* [EXERCISE REQUIREMENTS] Write out again, exactly as they stand, the line that includes "Close the login" and all remaining lines of the entries.

* [RECORDS SUPPLIED]
•••••
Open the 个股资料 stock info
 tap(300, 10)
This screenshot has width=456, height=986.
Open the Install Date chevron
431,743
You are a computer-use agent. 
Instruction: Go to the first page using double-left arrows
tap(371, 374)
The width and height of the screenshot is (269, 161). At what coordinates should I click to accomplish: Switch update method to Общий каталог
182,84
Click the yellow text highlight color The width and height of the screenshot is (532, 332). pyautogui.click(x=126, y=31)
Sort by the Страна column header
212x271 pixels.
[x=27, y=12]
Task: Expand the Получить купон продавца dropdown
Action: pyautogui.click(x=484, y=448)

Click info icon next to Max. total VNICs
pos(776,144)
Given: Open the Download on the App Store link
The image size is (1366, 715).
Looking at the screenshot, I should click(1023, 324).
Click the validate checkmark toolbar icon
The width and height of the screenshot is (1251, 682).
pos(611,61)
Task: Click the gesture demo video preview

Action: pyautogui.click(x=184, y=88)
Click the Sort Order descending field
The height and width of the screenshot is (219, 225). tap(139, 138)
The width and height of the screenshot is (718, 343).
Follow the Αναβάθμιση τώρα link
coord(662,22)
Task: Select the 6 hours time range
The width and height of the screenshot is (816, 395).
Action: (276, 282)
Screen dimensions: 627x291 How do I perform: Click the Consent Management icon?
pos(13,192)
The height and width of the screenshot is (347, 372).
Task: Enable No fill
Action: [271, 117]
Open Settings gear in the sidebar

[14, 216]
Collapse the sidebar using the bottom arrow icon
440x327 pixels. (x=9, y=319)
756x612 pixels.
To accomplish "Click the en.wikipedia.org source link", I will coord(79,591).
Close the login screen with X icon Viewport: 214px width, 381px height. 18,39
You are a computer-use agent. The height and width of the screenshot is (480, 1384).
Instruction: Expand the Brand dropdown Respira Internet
•••••
* [OUTPUT]
Close the login screen with X icon Viewport: 214px width, 381px height. 18,39
You are a computer-use agent. The height and width of the screenshot is (480, 1384).
Instruction: Expand the Brand dropdown Respira Internet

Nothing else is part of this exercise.